Cette nouvelle convergence est liée à un événement capital que Freeman résume en ces termes : « almost all at once in the 1990s, China, India and the ex-Soviet bloc joined the global economy » ce qui a doublé le nombre d’actifs intégrés au marché mondial. C’est l’entrée de ces deux pays dans le processus de mondialisation à partir de 1990, à des rythmes et dans des contextes différents d’un pays à l’autre, qui a entraîné le rattrapage des pays avancés par la Chine et l’Inde ainsi que par de nombreux pays émergents, comme la Turquie, la Thaïlande, le Chili et beaucoup d’autres qui ont des taux de croissance supérieurs à ceux des pays avancés, mais un poids relativement faible par rapport à la Chine et l’lnde. De plus l’écart entre le taux moyen des pays avancés et celui des pays d’Afrique subsaharienne qui accroissent aussi leurs exportations a beaucoup diminué. L’augmentation des taux de croissance du PIB/hab. en Chine et en Inde depuis le début des années 1990 n’est pas liée uniquement à celle des exportations de biens et de services. Des réformes structurelles faisant passer l’économie d’un régime contrôlé à une économie de marché, des investissements considérables en éducation et en capital physique ont joué un rôle déterminant dans l’accélération de la croissance. L’lnde en apporte la preuve : elle atteint un taux de croissance supérieur à 5% malgré un rapport exportations/PIB nettement inférieur à celui en Chine où la croissance est tirée par les exportations tandis que la part de la consommation des ménages dans le PIB reste faible. Mais sans cette ouverture aux marchés extérieurs et aux investissements étrangers, ces deux pays n’auraient pas atteint de tels taux de croissance.
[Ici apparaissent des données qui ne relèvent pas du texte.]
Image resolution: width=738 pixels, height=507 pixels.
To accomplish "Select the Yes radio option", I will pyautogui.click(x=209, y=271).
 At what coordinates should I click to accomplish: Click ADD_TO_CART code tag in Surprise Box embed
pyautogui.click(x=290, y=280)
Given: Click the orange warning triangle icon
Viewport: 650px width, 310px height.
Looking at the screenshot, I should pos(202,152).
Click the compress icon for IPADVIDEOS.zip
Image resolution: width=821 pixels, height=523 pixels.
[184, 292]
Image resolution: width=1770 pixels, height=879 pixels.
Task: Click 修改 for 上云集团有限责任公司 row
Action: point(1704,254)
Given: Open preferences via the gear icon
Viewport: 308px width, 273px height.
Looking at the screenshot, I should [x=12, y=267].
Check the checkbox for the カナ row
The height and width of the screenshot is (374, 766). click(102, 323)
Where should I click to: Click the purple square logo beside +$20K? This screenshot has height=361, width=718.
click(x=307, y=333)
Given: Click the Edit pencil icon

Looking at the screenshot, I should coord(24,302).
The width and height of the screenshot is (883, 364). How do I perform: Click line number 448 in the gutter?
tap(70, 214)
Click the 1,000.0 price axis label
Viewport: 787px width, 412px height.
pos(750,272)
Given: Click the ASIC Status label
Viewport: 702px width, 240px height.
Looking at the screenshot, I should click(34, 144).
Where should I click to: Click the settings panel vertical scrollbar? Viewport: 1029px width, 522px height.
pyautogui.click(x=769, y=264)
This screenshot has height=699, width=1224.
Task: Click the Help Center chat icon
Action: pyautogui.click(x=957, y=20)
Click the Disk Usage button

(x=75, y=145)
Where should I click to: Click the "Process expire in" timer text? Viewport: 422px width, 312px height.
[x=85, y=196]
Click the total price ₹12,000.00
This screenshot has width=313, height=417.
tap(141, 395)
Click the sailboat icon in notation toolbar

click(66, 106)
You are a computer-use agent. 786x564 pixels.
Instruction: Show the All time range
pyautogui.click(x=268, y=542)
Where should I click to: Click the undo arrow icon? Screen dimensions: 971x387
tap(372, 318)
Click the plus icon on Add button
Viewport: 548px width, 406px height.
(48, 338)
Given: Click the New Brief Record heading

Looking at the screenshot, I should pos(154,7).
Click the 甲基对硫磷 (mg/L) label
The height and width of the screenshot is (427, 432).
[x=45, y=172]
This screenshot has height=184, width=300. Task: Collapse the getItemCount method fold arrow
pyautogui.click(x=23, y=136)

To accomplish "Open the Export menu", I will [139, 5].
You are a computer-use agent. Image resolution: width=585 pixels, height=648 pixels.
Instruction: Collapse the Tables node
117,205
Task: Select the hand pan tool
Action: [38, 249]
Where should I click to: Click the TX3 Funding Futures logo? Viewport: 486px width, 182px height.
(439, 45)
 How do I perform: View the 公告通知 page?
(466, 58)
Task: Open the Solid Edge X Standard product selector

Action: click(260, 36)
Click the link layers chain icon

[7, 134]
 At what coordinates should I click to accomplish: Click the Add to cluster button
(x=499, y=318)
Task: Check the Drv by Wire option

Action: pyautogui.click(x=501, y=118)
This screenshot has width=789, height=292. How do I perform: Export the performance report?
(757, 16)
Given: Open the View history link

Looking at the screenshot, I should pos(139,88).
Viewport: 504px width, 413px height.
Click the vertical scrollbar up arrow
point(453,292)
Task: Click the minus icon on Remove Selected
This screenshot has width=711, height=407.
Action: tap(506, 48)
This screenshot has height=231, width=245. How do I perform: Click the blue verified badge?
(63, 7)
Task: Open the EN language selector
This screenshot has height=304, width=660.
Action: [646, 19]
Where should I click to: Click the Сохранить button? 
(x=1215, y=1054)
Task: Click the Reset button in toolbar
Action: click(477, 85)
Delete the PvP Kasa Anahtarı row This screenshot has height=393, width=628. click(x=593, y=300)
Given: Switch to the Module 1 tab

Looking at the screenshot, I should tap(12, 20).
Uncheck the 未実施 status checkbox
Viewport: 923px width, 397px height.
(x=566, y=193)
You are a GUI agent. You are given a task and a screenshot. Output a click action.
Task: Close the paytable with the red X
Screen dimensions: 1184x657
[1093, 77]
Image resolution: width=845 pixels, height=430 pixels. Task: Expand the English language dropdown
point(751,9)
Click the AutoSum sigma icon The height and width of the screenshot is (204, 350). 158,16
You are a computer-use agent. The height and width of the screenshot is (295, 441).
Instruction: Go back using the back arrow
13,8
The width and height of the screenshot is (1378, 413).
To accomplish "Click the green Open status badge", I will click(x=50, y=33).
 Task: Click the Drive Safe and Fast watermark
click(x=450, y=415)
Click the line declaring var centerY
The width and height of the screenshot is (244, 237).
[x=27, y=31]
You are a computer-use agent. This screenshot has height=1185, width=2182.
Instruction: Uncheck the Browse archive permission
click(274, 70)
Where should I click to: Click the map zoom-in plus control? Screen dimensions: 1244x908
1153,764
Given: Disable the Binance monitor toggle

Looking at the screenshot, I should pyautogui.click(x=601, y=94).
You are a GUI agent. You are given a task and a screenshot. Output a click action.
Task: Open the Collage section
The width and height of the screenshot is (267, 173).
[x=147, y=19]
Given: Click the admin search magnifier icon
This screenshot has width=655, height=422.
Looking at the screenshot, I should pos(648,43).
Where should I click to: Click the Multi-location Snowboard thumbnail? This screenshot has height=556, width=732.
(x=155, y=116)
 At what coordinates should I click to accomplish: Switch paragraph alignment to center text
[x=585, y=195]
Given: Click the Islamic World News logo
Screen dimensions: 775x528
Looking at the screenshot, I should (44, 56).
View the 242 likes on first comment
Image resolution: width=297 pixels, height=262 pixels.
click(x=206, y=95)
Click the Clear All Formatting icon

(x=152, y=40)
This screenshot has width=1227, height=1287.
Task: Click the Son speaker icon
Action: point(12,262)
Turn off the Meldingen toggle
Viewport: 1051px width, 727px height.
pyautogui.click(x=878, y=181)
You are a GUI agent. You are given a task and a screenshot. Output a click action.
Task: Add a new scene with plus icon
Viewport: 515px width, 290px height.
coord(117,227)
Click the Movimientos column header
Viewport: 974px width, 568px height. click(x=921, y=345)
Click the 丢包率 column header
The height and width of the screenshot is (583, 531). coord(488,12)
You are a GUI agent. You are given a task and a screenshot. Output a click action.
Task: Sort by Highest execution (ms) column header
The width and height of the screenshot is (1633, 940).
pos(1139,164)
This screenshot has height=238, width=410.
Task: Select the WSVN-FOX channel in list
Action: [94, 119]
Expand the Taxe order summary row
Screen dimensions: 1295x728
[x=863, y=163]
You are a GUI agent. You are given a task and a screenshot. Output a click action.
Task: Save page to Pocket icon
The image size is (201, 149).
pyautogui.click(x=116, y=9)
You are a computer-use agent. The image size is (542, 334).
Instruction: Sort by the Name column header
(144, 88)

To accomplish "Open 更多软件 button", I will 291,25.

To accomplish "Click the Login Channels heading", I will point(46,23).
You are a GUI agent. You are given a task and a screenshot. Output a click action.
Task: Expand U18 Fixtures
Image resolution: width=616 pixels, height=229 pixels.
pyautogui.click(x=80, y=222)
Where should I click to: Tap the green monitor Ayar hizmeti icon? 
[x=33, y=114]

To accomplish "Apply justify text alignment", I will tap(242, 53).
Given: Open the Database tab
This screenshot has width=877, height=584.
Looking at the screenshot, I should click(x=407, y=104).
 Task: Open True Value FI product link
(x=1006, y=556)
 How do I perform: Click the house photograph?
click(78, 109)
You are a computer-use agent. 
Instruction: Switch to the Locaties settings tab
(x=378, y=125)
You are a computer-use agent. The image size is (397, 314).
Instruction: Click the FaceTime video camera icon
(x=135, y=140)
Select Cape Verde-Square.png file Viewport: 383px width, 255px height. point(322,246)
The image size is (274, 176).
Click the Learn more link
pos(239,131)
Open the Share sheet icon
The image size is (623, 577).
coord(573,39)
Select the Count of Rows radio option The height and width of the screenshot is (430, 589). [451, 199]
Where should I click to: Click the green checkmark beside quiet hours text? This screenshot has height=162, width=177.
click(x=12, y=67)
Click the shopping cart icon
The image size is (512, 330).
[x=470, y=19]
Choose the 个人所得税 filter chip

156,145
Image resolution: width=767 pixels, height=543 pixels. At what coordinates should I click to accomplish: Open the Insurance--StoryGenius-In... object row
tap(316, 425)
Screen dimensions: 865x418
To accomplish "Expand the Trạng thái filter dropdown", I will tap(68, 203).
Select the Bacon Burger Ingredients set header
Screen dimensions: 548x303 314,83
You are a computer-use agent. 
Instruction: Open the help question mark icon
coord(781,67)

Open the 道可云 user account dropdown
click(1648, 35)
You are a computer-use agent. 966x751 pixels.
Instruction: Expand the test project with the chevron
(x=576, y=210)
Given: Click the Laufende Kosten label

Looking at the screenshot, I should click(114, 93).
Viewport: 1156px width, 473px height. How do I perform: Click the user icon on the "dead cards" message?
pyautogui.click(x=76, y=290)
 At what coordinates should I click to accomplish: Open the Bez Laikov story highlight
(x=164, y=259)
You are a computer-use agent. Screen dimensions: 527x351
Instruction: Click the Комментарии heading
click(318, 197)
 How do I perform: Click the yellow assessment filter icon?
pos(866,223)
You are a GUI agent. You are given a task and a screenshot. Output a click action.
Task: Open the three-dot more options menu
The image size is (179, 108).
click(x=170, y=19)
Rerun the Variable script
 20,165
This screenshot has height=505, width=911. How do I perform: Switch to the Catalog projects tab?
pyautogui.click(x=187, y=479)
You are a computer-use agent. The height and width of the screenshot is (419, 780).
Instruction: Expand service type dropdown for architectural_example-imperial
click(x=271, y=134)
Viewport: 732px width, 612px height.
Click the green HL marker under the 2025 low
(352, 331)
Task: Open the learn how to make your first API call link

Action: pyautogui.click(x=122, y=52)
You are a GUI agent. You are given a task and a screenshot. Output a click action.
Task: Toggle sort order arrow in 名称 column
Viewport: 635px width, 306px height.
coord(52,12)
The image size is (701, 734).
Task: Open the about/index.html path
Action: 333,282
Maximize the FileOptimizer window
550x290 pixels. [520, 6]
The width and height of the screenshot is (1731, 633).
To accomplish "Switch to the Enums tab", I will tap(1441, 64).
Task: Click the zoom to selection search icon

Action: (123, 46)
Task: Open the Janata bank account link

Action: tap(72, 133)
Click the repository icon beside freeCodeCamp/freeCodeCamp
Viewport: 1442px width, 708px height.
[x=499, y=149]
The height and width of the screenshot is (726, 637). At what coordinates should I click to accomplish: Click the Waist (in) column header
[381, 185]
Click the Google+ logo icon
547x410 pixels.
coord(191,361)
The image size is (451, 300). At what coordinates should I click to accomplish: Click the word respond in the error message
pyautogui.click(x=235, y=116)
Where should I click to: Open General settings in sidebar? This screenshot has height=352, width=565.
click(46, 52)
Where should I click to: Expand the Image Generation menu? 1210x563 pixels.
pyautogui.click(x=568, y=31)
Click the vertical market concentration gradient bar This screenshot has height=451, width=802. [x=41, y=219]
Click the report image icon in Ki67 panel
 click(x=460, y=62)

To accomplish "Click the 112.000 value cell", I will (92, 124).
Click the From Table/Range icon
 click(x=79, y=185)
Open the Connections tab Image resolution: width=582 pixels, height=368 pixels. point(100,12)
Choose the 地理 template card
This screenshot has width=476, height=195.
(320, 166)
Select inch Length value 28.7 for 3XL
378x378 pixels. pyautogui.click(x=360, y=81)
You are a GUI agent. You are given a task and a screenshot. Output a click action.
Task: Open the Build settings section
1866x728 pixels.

Pendant la même période, l’inégalité des revenus à l’intérieur des pays avancés a nettement augmenté dans plusieurs et n’a diminué dans aucun. Par suite le Theil correspondant à cette inégalité interne a augmenté de 20% entre 1992 et 2008, ce qui a réduit d’un quart l’impact de la baisse du Theil relatif à l’inégalité entre pays. Cette hausse de l’inégalité interne est imputable en partie à des facteurs qui n’ont  aucun rapport avec la mondialisation. En revanche un facteur important, le progrès technique, fait l’objet de débats. Pour les uns il n’a aucun rapport avec l’ouverture extérieure, pour les autres ils sont liés car l’ouverture oblige les entreprises à investir de plus en plus dans la technologie (au bénéfice de salariés très qualifiés et aux dépens de nombreux  salariés moins qualifiés) afin de conserver un avantage par rapport aux concurrents étrangers, notamment aux concurrents qui paient des salaires beaucoup plus faibles.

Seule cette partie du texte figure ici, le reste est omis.